I first stumbled across the music of Ólöf Arnalds some years ago whilst visiting the excellent 12 Tónar record shop on my visit to Iceland. I went through their local music section and picked out some CDs with nice covers, listened to them in-store, and purchased my four favourites. One of which happened to be Ólöf Arnalds debut album Við og Við. This was an instant hit with me and my friends. Gentle folk songs song by a sweet female voice. The music appeared timeless and it sounded like the singer could be of any age. I’d stumbled across an album of Icelandic folk lullabies.
Some years later, I find out that Ólöf Arnalds was only born in 1980, and was returning with a 2nd album, Innundir Skinni, which was to include some songs in English and a duet with Björk. In support of this album, she was to tour England. I went into this gig with huge expectations and without hearing the 2nd album, which I purchased there.
The show was held at Dulcimer in Chorlton, a fine pub which was celebrating it’s 3rd birthday. The pub prides itself on it real ale and cider. It also features a nice range of bottled beers, and the best bit – pints of Früli for only £3.80, the same price as their other pints.
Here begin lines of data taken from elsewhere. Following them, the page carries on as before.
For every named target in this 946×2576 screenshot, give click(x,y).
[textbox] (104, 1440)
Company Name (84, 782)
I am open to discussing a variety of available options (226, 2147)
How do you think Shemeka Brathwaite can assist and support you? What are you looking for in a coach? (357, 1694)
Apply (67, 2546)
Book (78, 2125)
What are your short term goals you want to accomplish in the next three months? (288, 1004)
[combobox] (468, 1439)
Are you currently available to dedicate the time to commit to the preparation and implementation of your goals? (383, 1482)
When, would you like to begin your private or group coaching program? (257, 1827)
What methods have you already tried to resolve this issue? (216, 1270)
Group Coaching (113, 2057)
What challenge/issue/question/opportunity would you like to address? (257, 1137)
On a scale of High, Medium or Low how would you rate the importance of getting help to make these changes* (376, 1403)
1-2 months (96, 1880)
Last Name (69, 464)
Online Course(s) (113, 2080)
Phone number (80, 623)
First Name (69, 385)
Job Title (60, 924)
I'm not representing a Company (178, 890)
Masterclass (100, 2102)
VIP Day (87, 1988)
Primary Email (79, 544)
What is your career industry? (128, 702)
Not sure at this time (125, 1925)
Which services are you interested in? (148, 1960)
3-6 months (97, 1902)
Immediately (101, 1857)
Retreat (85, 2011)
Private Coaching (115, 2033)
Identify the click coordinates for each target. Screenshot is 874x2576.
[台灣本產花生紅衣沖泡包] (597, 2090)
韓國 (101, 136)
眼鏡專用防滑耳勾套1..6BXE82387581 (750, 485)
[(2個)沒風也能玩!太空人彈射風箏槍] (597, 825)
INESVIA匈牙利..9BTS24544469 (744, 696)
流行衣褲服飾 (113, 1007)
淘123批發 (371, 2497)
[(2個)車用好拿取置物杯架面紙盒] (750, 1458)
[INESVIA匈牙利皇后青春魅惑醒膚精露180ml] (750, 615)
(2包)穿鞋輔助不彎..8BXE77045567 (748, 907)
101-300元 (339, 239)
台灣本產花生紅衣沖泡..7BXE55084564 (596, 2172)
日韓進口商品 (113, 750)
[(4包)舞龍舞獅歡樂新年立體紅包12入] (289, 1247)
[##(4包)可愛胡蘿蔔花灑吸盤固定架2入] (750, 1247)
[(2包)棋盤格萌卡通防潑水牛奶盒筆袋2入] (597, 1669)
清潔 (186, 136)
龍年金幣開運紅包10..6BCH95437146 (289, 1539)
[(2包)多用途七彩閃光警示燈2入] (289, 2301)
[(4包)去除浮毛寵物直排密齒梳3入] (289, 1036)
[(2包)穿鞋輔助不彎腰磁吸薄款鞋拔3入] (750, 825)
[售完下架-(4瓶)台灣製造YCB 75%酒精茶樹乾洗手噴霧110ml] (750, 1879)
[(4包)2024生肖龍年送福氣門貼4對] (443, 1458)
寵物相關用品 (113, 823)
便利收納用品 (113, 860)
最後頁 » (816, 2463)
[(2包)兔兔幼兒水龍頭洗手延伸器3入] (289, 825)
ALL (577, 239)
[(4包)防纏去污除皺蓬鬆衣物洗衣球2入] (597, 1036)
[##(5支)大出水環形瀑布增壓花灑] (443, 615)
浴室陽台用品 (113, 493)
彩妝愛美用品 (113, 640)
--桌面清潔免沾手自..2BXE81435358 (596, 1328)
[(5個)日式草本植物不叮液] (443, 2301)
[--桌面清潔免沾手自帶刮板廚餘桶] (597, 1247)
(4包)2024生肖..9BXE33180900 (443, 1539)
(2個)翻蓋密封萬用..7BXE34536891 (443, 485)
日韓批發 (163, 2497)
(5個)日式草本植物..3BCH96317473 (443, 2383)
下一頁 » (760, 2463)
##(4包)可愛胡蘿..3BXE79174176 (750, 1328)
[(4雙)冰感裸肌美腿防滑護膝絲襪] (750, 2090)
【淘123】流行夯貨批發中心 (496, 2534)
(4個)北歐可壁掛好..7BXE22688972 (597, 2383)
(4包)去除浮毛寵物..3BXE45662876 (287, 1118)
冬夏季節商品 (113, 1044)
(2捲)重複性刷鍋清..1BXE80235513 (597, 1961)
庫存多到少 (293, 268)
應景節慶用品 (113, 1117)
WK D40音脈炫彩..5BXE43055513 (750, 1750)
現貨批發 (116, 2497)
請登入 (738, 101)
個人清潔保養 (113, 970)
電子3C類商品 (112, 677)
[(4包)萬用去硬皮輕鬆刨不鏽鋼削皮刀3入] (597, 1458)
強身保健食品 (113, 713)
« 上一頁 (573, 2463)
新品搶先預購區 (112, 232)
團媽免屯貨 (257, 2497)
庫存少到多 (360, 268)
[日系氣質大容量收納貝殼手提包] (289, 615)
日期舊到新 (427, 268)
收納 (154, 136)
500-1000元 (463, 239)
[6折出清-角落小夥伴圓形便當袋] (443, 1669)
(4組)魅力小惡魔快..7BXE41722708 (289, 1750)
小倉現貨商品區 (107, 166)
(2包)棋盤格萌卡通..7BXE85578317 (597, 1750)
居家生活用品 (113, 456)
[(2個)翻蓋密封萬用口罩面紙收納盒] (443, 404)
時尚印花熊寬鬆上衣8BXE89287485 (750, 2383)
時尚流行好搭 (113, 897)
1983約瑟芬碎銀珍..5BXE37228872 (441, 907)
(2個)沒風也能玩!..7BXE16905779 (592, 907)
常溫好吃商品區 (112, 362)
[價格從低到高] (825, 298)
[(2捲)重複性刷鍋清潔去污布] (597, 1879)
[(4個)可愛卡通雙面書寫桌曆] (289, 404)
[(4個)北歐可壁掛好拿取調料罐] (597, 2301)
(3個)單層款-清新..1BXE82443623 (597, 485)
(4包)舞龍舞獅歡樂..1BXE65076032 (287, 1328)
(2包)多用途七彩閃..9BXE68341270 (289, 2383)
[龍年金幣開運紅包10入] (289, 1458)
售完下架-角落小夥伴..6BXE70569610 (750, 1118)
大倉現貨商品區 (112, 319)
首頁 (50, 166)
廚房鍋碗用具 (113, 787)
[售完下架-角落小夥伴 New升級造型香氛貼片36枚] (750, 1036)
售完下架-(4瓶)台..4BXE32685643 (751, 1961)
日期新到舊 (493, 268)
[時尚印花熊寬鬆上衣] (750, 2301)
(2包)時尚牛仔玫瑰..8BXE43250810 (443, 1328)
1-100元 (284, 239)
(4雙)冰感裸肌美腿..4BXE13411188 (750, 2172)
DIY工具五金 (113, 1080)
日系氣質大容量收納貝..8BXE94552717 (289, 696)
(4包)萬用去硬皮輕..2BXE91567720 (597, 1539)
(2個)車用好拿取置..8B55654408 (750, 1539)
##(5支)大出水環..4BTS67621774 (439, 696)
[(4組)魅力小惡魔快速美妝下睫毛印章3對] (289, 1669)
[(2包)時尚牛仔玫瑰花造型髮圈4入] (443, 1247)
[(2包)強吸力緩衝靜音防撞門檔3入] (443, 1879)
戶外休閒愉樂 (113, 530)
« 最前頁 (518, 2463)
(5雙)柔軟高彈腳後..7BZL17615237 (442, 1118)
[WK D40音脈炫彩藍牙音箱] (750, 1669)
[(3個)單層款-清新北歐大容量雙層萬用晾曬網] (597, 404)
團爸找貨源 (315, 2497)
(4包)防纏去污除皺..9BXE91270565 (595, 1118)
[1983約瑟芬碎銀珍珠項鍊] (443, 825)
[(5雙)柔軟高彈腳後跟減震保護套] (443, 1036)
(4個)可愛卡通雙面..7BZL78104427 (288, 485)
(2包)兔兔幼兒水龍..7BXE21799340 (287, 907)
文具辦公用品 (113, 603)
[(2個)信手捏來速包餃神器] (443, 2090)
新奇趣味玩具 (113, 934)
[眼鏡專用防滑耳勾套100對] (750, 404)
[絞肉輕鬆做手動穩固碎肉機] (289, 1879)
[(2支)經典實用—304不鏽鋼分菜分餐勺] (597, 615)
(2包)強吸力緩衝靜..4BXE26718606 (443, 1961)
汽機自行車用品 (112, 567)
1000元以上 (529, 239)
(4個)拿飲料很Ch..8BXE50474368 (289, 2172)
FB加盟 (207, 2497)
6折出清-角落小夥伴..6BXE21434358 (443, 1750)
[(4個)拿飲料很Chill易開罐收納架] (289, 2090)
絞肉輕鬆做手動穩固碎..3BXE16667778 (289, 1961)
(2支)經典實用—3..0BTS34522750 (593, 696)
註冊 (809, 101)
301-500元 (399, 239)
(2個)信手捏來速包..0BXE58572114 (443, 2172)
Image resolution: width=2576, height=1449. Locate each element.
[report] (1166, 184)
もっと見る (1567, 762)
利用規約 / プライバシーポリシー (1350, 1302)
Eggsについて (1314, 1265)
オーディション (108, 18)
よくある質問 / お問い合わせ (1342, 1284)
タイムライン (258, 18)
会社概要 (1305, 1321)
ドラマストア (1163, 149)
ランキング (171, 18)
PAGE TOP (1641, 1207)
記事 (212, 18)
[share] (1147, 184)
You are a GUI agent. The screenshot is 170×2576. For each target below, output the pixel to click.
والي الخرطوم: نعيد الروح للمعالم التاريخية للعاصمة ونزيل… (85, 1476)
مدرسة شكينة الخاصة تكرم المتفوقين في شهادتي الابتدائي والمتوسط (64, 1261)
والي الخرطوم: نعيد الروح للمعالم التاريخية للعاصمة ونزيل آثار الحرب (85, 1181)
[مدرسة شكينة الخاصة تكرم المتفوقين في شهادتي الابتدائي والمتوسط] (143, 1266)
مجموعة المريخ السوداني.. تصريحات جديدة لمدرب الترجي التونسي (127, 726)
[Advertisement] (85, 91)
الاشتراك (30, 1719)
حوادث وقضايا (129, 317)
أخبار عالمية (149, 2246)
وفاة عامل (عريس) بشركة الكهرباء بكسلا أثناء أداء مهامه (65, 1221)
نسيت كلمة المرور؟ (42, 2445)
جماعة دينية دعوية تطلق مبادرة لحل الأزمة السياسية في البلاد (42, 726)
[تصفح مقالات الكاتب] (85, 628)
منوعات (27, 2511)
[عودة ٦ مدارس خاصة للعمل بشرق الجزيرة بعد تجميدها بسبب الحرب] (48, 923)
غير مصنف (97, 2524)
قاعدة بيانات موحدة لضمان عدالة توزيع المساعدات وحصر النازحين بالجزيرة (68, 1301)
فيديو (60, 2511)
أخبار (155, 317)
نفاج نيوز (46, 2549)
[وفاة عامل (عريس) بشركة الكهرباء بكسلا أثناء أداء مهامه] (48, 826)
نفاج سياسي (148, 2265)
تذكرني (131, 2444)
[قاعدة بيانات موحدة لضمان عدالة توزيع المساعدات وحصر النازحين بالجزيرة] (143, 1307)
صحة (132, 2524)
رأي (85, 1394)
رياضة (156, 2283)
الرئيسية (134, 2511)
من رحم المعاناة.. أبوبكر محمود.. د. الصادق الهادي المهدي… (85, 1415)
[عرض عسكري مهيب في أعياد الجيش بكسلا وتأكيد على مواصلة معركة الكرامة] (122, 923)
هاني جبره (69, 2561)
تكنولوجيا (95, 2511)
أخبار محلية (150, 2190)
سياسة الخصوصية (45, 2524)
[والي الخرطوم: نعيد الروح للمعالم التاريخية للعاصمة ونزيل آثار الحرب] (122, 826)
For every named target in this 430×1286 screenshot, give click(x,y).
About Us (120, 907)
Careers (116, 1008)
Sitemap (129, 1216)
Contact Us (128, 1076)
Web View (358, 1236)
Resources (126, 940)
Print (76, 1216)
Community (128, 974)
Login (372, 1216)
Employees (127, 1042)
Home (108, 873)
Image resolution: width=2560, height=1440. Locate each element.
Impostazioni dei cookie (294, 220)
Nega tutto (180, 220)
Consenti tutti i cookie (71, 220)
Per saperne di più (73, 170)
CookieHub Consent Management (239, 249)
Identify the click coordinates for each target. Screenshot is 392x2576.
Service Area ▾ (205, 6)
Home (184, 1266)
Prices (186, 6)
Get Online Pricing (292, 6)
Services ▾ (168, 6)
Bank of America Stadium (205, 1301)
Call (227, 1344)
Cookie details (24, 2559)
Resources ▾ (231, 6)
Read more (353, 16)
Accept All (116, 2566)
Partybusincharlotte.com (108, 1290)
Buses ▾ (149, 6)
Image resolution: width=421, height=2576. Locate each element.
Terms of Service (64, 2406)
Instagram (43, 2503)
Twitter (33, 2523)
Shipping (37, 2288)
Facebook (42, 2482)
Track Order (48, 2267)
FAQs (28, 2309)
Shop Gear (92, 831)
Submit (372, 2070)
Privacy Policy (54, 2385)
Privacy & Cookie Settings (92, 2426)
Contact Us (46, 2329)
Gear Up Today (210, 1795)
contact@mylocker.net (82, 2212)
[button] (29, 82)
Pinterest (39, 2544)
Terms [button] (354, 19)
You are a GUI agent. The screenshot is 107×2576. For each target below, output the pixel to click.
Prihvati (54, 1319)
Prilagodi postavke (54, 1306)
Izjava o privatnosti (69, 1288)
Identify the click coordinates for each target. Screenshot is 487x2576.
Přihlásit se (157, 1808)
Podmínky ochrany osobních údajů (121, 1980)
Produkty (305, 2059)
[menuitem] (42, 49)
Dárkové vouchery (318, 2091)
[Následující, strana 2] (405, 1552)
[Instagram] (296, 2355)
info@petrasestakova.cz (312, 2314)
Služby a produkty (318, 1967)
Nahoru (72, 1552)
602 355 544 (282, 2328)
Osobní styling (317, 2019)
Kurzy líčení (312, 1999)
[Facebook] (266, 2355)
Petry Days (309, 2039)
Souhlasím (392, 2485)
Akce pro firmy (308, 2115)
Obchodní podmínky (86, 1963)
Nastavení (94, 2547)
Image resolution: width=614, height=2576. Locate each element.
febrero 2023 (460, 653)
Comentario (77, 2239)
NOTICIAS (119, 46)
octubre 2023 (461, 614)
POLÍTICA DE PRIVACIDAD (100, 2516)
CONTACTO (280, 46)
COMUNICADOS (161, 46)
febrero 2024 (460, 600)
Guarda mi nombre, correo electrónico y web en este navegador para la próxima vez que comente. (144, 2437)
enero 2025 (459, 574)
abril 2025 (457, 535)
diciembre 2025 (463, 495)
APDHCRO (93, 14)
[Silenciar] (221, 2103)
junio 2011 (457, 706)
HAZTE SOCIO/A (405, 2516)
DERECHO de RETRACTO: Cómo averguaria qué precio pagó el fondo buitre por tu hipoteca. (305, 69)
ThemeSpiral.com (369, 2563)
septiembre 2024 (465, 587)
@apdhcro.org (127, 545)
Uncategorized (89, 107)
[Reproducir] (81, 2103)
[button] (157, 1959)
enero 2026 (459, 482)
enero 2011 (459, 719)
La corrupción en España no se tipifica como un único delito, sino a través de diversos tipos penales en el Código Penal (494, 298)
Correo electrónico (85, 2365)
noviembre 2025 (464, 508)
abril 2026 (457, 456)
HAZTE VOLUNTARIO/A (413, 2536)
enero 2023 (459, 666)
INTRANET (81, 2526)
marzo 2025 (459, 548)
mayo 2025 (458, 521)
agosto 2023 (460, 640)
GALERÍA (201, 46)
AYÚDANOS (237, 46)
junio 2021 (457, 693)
The gig venue is upstairs and is a nice little room, reminiscent of the Water Rats in London. A bad point it that the stairs to the toilets are at the front near the stage. The other downside was that, since they were celebrating their 3rd birthday, they had DJs downstairs whose music interfered with Ólöf’s quiet folk.
Supporting Ólöf were Stealing Sheep, three young girls from Liverpool. They told us they had only formed about a month ago, and played guitar, drums and keyboard (although she had only started learning this recently, and you could tell). They sometimes all sang together. They were delightfully amateur, but sound better on MySpace than live. I commented to a colleague that they would be better if they had a drum machine and more synths, to which he replied that would be a completely different band.
Still, I was excited for Ólöf’s set, who was accompanied by a bearded Icelandic man on backing vocals, second acoustic guitar, and sometimes a few smaller instruments. I found it took me quite a few songs to get into it. Their banter was completely at odds to the gentle music and they were continuously frustrated with their monitors, playing one song in front of them and completely unplugged. They only played half a song (Klara) off of Við og Við but a few off the new album (which have a different feel to the first album) as well as a bunch of covers. In this sense, once I realised that she was just a folk singer doing a folk show, I started to get the flow of the gig. The covers included a Dylan song, in which Ólöf attempted to mimic Bob’s vocal stylings (in a bad way), an excellent version of Close My Eyes by Arthur Russell (which is on the b-side of the Innundir Skinni single), and, my highlight of the whole show – a beautiful rendition of Swansea Town.